YEP, they can be caught from the surf!

Best place for advice,......
go to the "fishing bible" thingy on the main page, click on that and find the post, "drum 101"
All the best advice from some of the experts.


----------



## Fireline20 (Oct 2, 2007)

sehguhll said:


> YEP, they can be caught from the surf!
> 
> Best place for advice,......
> go to the "fishing bible" thingy on the main page, click on that and find the post, "drum 101"
> All the best advice from some of the experts.


I mean "SPots" not Spot Tail Bass,,,lol


----------



## sehguhll (Sep 12, 2008)

What?


----------



## Fireline20 (Oct 2, 2007)

sehguhll said:


> What?


Spots,,,little small Spot fish,,,,,

Why would I read "Drum 101" when I know how to fish for Drums aka Reds, aka Spot Tail Bass.

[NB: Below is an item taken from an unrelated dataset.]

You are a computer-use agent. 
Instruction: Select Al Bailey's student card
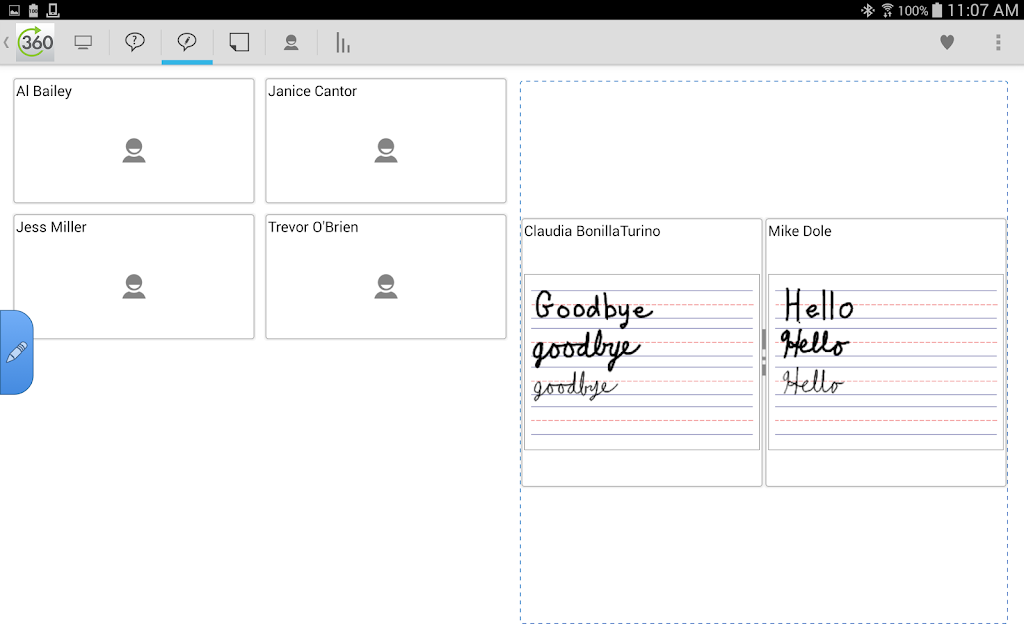134,140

I am talking about small Spots, Sea Bream, etc


----------



## dsurf (Aug 5, 2003)

Fireline20 said:


> I am not a Pier fisherman and I have never really targeted Spots before.
> 
> I am going to be at the Fort this Sat/Sun looking for Blues and Reds, but I see they are running and just wonder if they can be caught in the Surf from the beach?
> If so, how? What rig? What bait? How far out? etc, etc.Thanks in advance for the info and I will file a report on my weekend:fishing:


I'm confused, as I believe sehguhll is.........your title is 'spots'...but you say you're looking for Blues and Reds and ask specifically about them.....sehguhll was simply answering your question.


----------



## Cdog (Mar 18, 2002)

Spots, two hook bottom rig, BWFB or the real blood worms,shrimp,squid and small cuts of mullet work.Toss out at different distances untill you find em and then hit that spot over and over.


----------



## petefish (Sep 11, 2008)

*spots in surf*

fireline, i've found that bloodworms work best for spots on a high/low rig dont have to cast out too far for them


----------



## sehguhll (Sep 12, 2008)

Ohhhh, I get it, most poeple don't want to catch "spots"

Not that there is anything wrong with that!

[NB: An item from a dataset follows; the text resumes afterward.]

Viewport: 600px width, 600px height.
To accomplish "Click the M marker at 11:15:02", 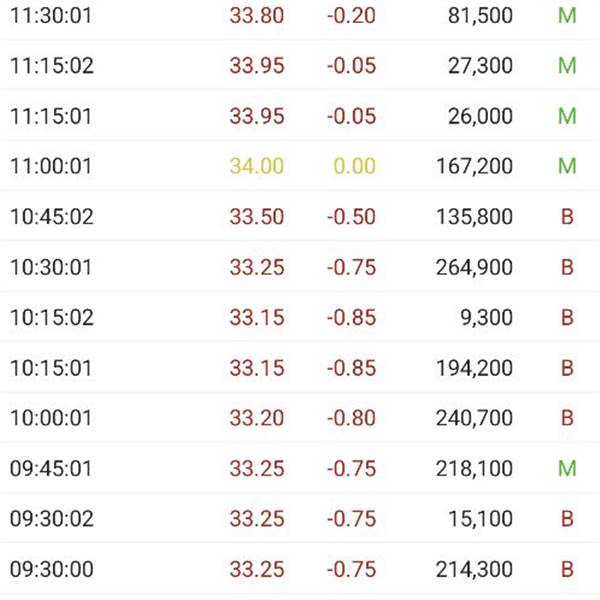I will 567,66.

Just use a bottom rig, and flicker snelled hooks # 6.
(gold, the silver don't work)

Bait'em with bloodworms/shrimp.
Fish Bites work, but you will catch fish (spots) 4/1 using real
bloodworms/shrimp. IMHO?????


----------



## RW_20 (Oct 16, 2007)

I've lived in NC all my 43 years and have always gone to NC and SC beaches. I'm new to this forum and I will show my ignorance and say, I could not figure why so many people reported on and targeted spot. All my years spot where the small pin fish caught from the pier "Sea bream" as fireline called them.

I had recently come to the conclusion y'all were talking about drum.

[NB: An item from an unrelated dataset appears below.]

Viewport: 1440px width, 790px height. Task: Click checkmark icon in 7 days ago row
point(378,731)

Thanks for clarifying Got a little chuckle from this post


----------



## sehguhll (Sep 12, 2008)

opcorn::beer:


----------



## bluefish1928 (Jun 9, 2007)

when ever u see a to peir reeling bream0 size fish in, cast ur lien from the surf about 50 yards from the pier. use 2 hook bottom rig with long shank no. 4 hooks baited with bloodwrosm, squid, or shrimp(i don't think mullet is much use)


----------



## Mudd (Jan 10, 2004)

racewire20 said:


> I've lived in NC all my 43 years and have always gone to NC and SC beaches. I'm new to this forum and I will show my ignorance and say, I could not figure why so many people reported on and targeted spot. All my years spot where the small pin fish caught from the pier "Sea bream" as fireline called them.
> 
> I had recently come to the conclusion y'all were talking about drum.
> 
> Thanks for clarifying Got a little chuckle from this post


Racewire, you sound like you are still mixed up. When everyone here talks about fishing for Spots, they mean Spots, also called the Norfolk Spot. http://www.ncfisheries.net/fishfind/coastal7.htm

Not the pinfish, spot-tailed pinfish, pig fish, or spot-tails (red drum, channel bass, puppy drum, redfish).


----------



## Mudd (Jan 10, 2004)

Fireline, 

combine your sea mullet fishing knowledge and your pompano fishing knowledge and BOOM! you're a Spot fisherman.

Use the same baits, sometimes one is better than the other. 1. fresh bloodworms (or FBBW), 2. fresh shrimp, 3. sand crabs, 4. cut bait, 5. any other natural "sea" food.

Use the same two dropper rigs, generally spot hooks could be smaller. Long shank #6 or #4 are very popular.


----------



## RW_20 (Oct 16, 2007)

Mudd said:


> Racewire, you sound like you are still mixed up. When everyone here talks about fishing for Spots, they mean Spots, also called the Norfolk Spot. http://www.ncfisheries.net/fishfind/coastal7.htm
> 
> Not the pinfish, spot-tailed pinfish, pig fish, or spot-tails (red drum, channel bass, puppy drum, redfish).


Yep! Believe your right


----------



## Too Busy (Sep 7, 2007)

Mudd said:


> Fireline,
> 
> combine your sea mullet fishing knowledge and your pompano fishing knowledge and BOOM! you're a Spot fisherman.
> 
> ...



Good advice right there.
I usually find spots anywhere in the break zone to the first swell outside the breakers.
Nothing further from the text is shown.